When you reach the line containing "Политика (602, 32)", begin reproducing the material exactly, stop after the line containing "Submit (92, 2540)", and leave out any pictures along the way.
START Material for this task
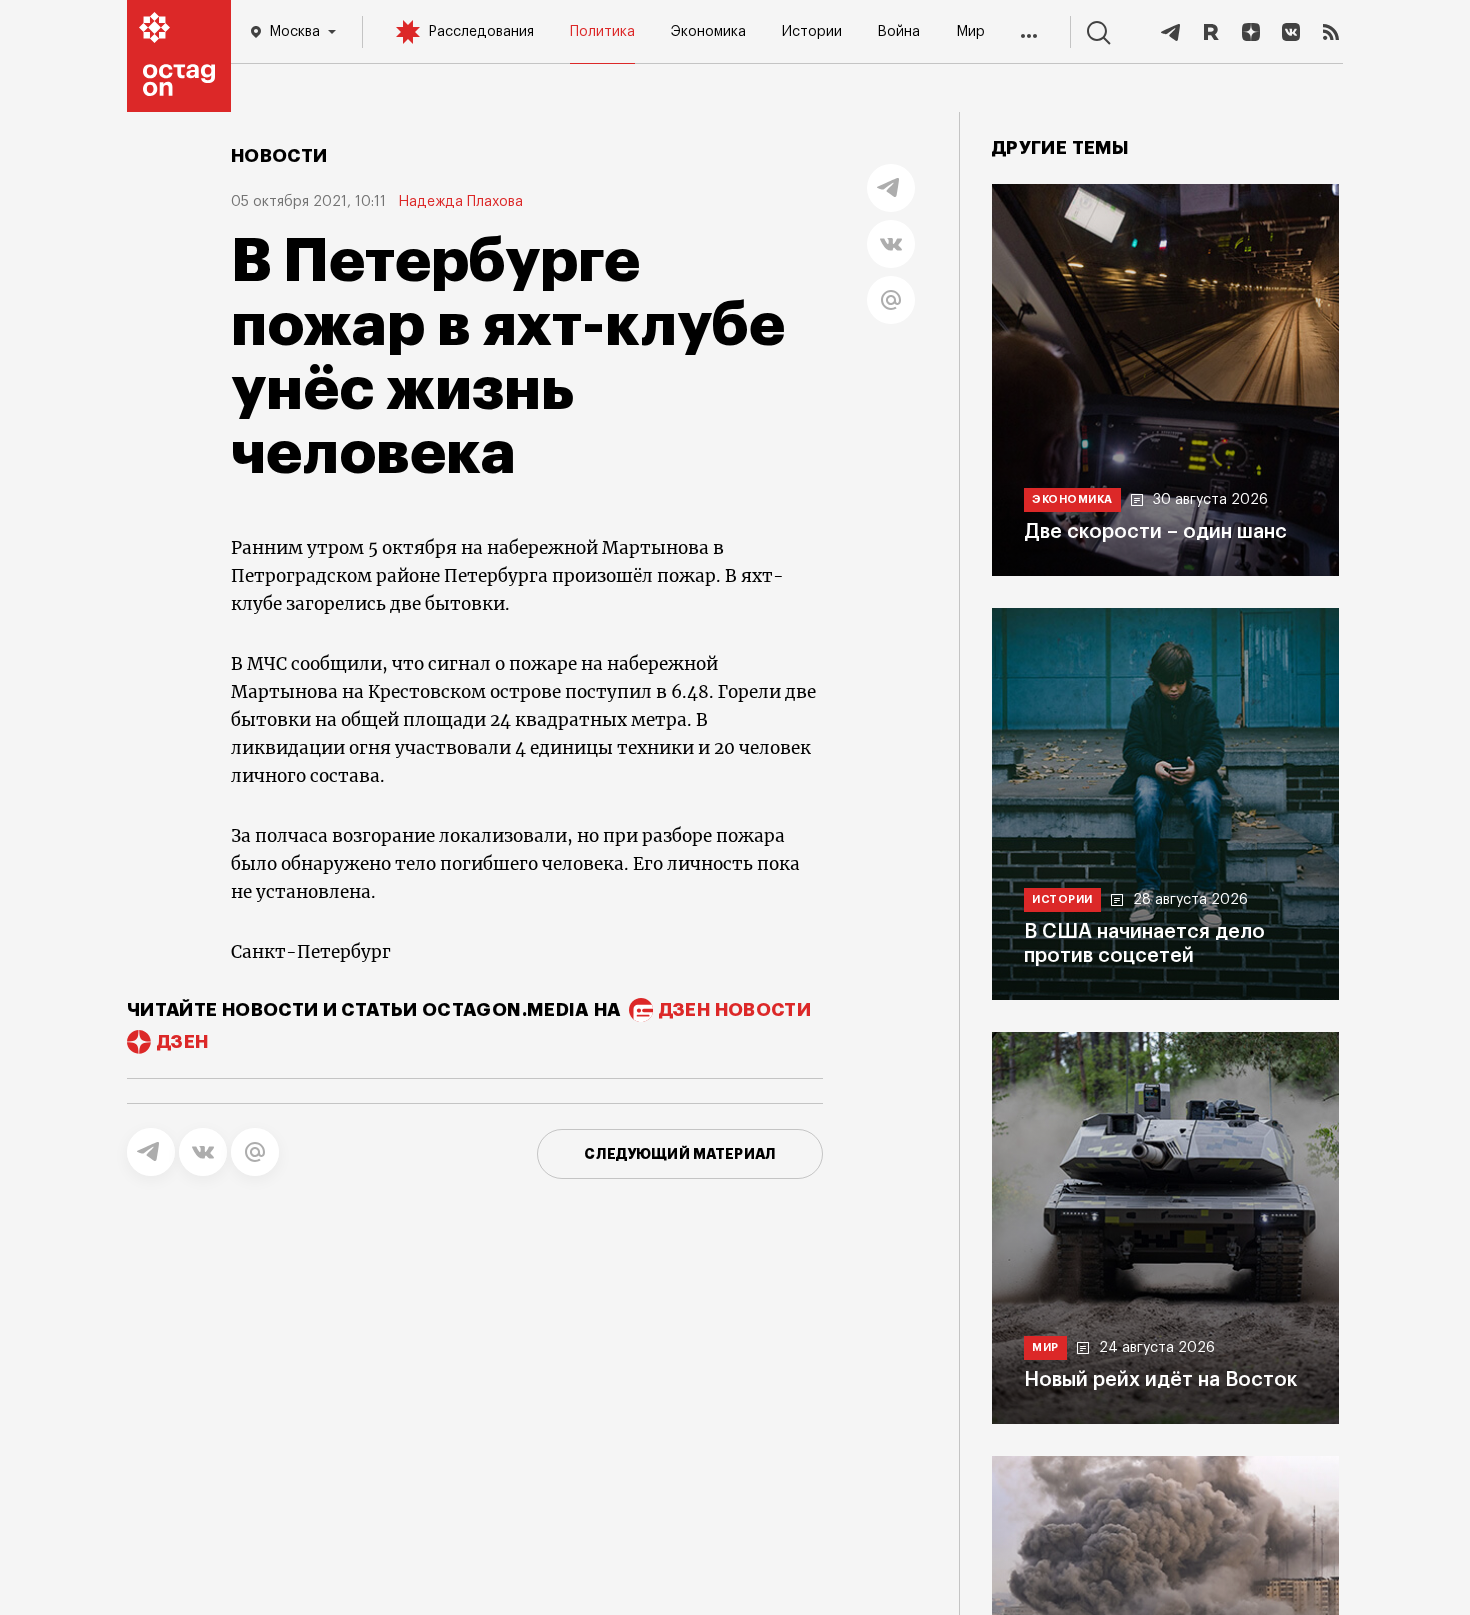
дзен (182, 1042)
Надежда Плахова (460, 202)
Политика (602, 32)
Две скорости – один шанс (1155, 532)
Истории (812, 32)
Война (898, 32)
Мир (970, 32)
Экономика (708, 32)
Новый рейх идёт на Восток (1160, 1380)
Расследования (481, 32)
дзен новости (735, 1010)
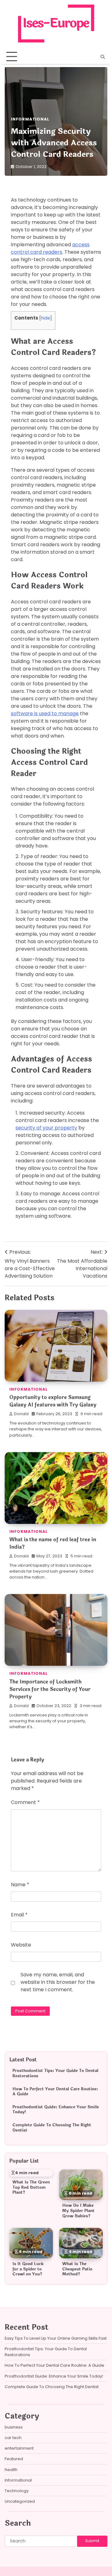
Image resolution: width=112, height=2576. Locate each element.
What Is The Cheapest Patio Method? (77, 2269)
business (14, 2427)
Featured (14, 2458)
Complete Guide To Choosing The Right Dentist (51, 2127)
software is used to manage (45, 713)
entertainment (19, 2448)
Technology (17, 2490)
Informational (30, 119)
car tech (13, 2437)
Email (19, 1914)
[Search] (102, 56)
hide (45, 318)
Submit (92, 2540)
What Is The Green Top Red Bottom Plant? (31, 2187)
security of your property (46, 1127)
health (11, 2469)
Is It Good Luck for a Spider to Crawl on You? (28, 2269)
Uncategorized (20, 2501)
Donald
END Material for this task
START Material for this task
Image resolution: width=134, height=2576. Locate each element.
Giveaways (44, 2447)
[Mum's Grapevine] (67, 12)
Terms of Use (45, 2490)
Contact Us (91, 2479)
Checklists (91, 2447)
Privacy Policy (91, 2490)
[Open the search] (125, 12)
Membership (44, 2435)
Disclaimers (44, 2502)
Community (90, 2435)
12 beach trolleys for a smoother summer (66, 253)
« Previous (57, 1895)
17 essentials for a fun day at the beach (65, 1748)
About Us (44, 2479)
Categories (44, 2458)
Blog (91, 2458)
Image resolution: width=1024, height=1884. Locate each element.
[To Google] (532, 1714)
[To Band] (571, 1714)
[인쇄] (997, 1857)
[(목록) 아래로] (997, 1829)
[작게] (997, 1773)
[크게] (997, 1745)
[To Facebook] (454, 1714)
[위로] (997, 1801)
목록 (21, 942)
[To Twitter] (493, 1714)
END Material for this task
START Material for this task
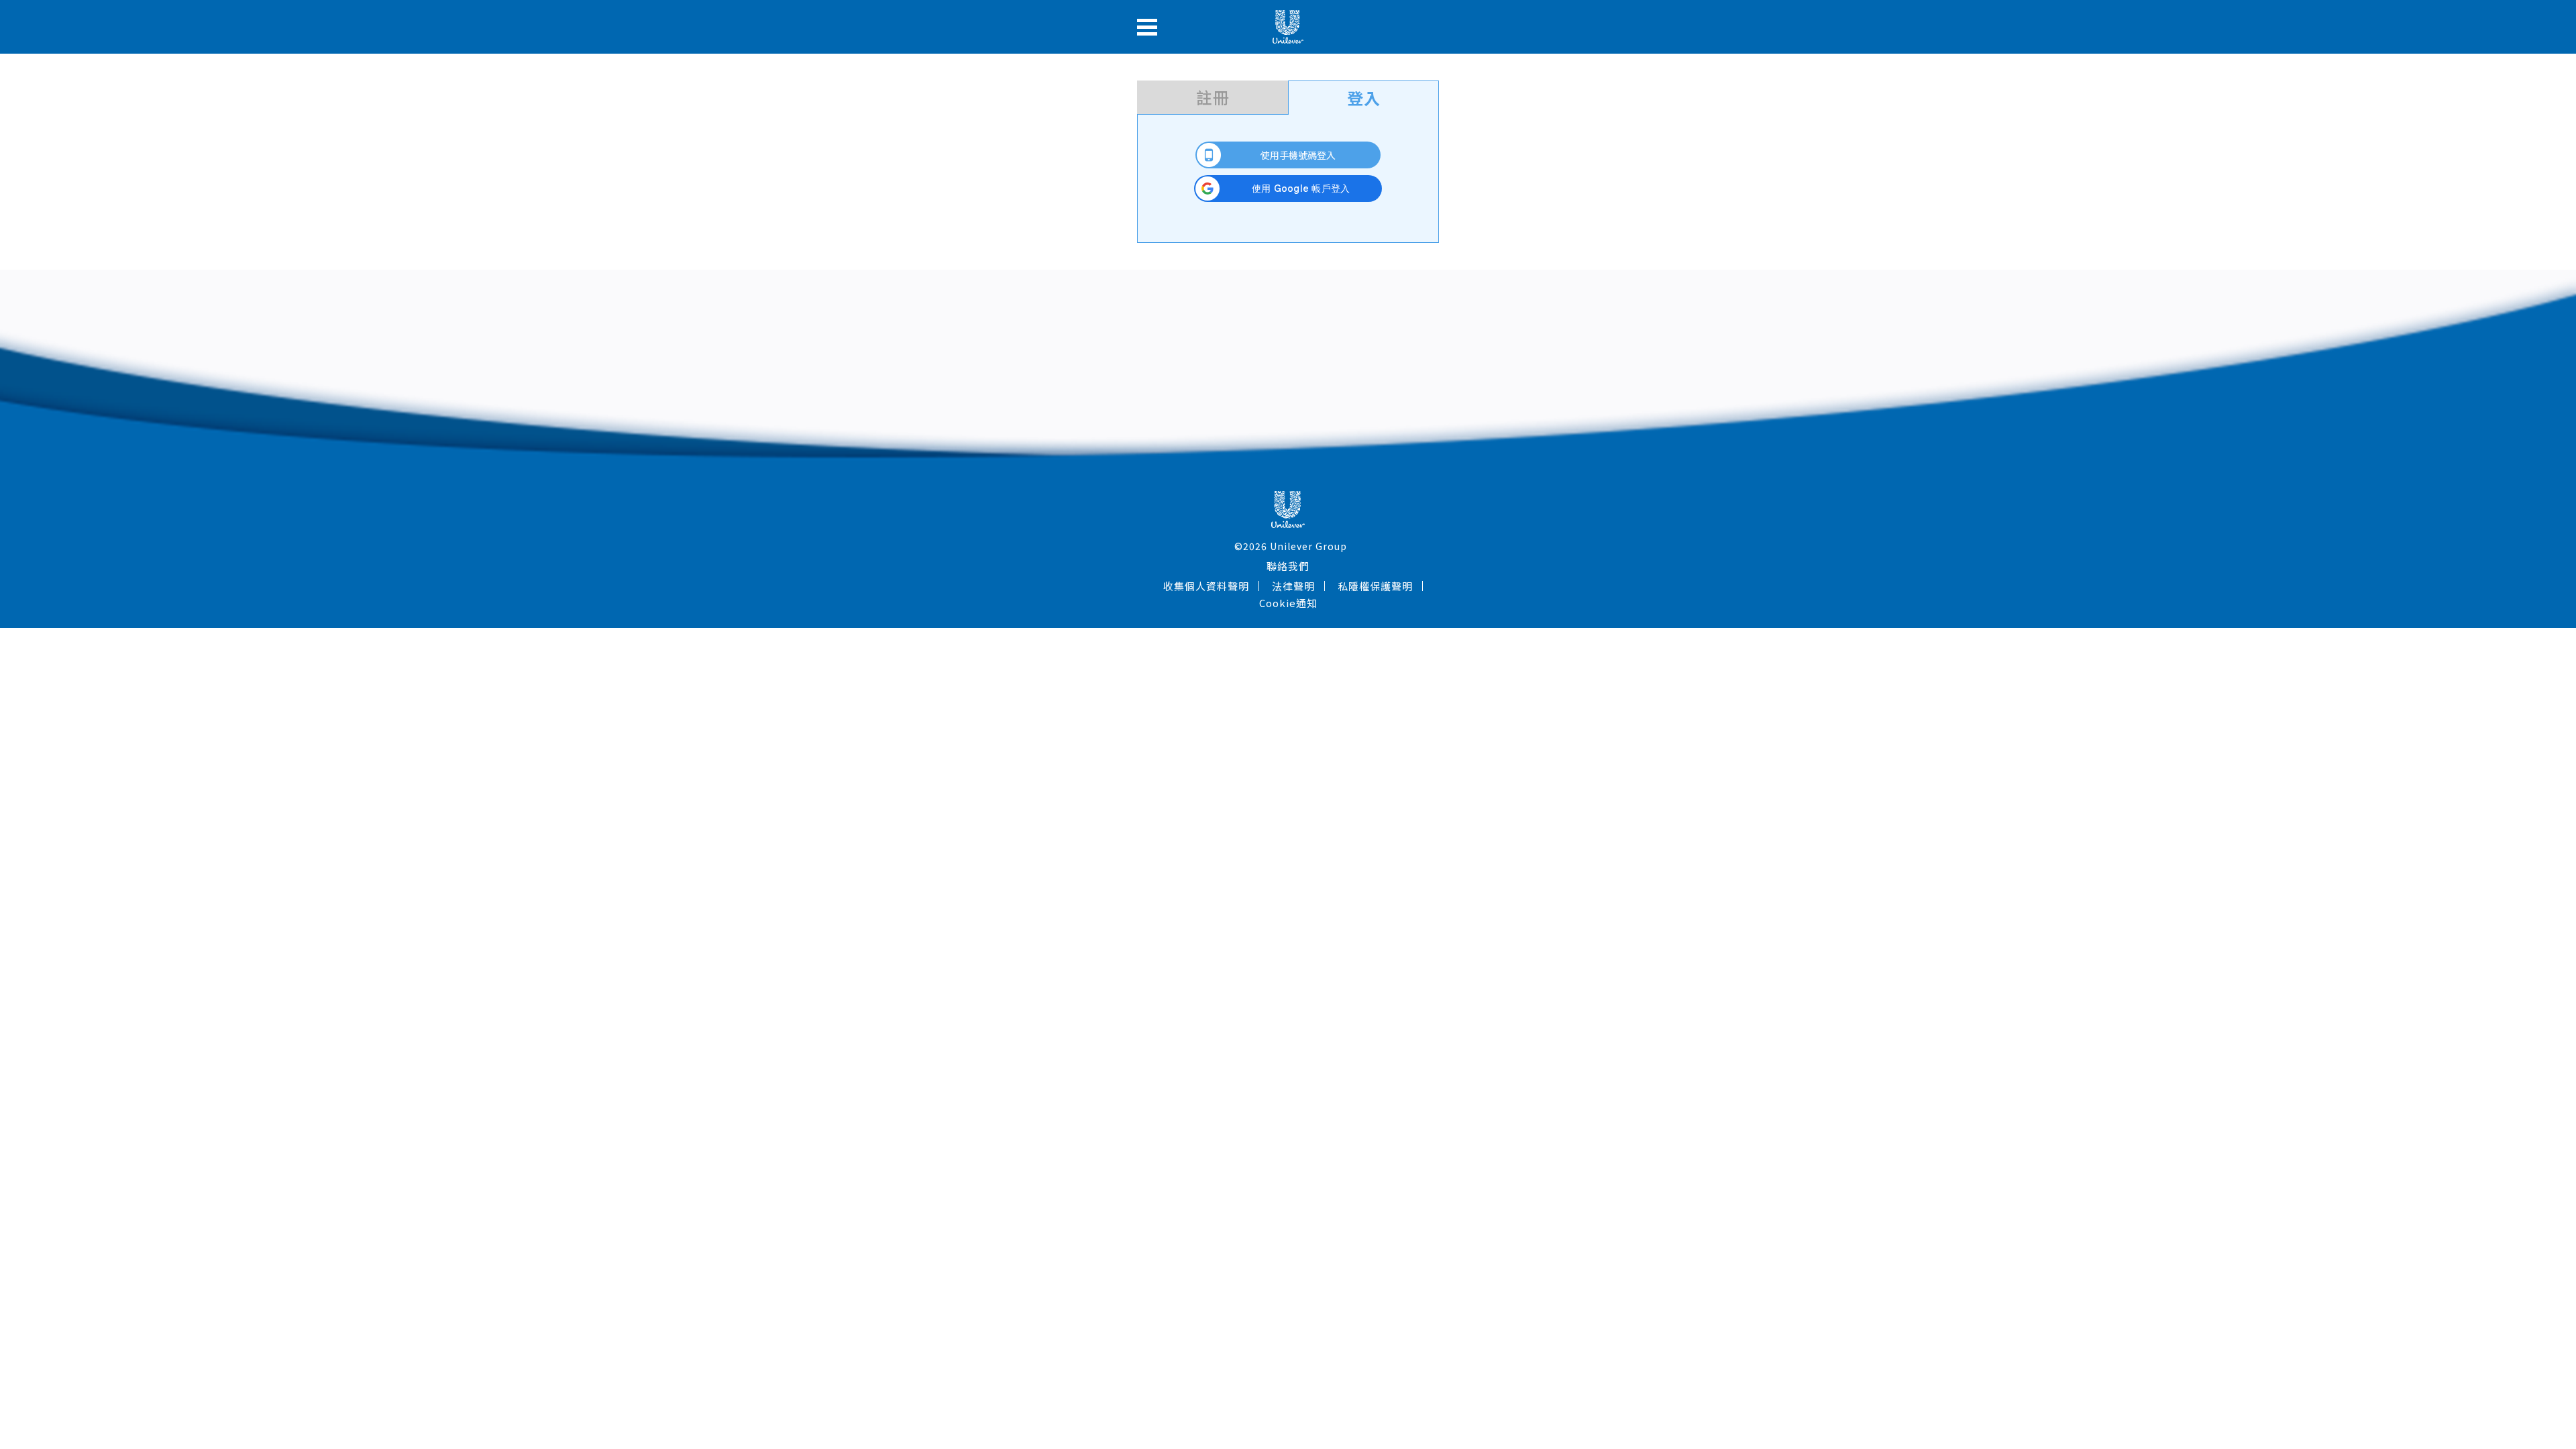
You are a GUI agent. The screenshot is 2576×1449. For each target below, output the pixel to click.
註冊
END Material for this task
§ Result
Политика (602, 32)
Две скорости – один шанс (1155, 532)
Истории (812, 32)
Война (898, 32)
Мир (970, 32)
Экономика (708, 32)
Новый рейх идёт на Восток (1160, 1380)
Расследования (481, 32)
дзен новости (735, 1010)
Image resolution: width=112, height=2576. Locate each element.
What Is The Cheapest Patio Method? (77, 2269)
business (14, 2427)
Featured (14, 2458)
Complete Guide To Choosing The Right Dentist (51, 2127)
software is used to manage (45, 713)
entertainment (19, 2448)
Technology (17, 2490)
Informational (30, 119)
car tech (13, 2437)
Email (19, 1914)
[Search] (102, 56)
hide (45, 318)
Submit (92, 2540)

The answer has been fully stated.